Multiple R-Squared and Multiple R (Correlation)

I thought that multiple R (e.g. correlation) was ONLY the square root of Multiple R-SQUARED when there was only 1 independent variable.

However, on page 409 (CFA curriculum for Quantatative Methods) question #20 provides the following answer (the data/information set provided for the questions contained more than 1 independent variable )

ANSWER : “The multiple R-squared for the regression is 0.36; thus, the model explains 36 percent of the variation in the dependent variable. The correlation between the predicted and actual values of the dependent variable is the square root of the R-squared or 0.36 ␣ 0.60”

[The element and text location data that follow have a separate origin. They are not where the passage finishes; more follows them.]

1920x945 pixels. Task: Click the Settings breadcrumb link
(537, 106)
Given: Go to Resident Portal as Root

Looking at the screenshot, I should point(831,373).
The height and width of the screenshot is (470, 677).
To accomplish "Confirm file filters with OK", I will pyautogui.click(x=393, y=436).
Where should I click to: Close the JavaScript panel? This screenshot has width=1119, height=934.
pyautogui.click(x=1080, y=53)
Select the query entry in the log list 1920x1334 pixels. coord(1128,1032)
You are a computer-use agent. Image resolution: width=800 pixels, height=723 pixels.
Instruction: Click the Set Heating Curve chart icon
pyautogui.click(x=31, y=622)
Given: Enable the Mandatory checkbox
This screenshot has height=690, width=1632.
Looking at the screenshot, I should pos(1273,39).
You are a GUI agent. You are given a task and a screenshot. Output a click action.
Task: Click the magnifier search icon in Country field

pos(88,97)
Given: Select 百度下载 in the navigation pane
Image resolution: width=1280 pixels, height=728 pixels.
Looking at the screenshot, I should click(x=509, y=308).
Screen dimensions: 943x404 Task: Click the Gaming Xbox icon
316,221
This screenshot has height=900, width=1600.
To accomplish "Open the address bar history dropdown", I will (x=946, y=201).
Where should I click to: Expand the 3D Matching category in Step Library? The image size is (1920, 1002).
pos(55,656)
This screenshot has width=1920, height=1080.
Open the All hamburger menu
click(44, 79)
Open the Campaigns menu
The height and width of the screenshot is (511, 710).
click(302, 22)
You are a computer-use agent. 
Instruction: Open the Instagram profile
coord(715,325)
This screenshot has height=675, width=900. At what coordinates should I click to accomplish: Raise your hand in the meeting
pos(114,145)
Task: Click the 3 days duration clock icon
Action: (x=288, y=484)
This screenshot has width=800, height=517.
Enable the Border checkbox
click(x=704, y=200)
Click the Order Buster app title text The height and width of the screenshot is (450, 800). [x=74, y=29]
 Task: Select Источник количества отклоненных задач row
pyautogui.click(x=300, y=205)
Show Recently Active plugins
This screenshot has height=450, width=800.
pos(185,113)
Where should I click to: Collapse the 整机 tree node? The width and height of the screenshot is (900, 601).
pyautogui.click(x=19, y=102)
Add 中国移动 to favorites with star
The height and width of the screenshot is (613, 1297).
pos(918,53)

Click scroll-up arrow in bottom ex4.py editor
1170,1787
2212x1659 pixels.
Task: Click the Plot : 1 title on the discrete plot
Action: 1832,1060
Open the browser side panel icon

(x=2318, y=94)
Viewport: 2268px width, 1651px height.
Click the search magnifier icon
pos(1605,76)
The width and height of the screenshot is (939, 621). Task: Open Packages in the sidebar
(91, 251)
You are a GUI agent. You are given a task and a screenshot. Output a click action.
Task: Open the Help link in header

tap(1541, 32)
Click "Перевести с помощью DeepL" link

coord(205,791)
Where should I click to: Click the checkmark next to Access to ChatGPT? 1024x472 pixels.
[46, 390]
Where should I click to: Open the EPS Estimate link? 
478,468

***I understand that I’m probably overthinking, but I feel this is a little misleading. Should I always just assume to take the square root of R-Squared if provided and the question requests correlation on the exam???

Multiple R implies multiple regressors, whereas R-squared doesn’t necessarily imply multiple regressors (in a bivariate regression, there is no multiple R, but there is an R-squared [equal to little-r-squared]).

Multple R is the coefficient of multiple correlation and R-squared is the coefficient of determination.

Mathematically, (Multiple R)^2 = R=squared and conversely sqrt(R-squared) = Multiple R.

Bottom line, there is no Multiple R for a bivariate regression.

If the question asks you to determine how well the independent variables predict the dependent variable (where a value of 1 means perfect predictions versus actual values), just take the sqrt of R-squared (like you said).

yeah just look at R-square and ignore Multiple R, better not think much over quants cause it gets even more confusing.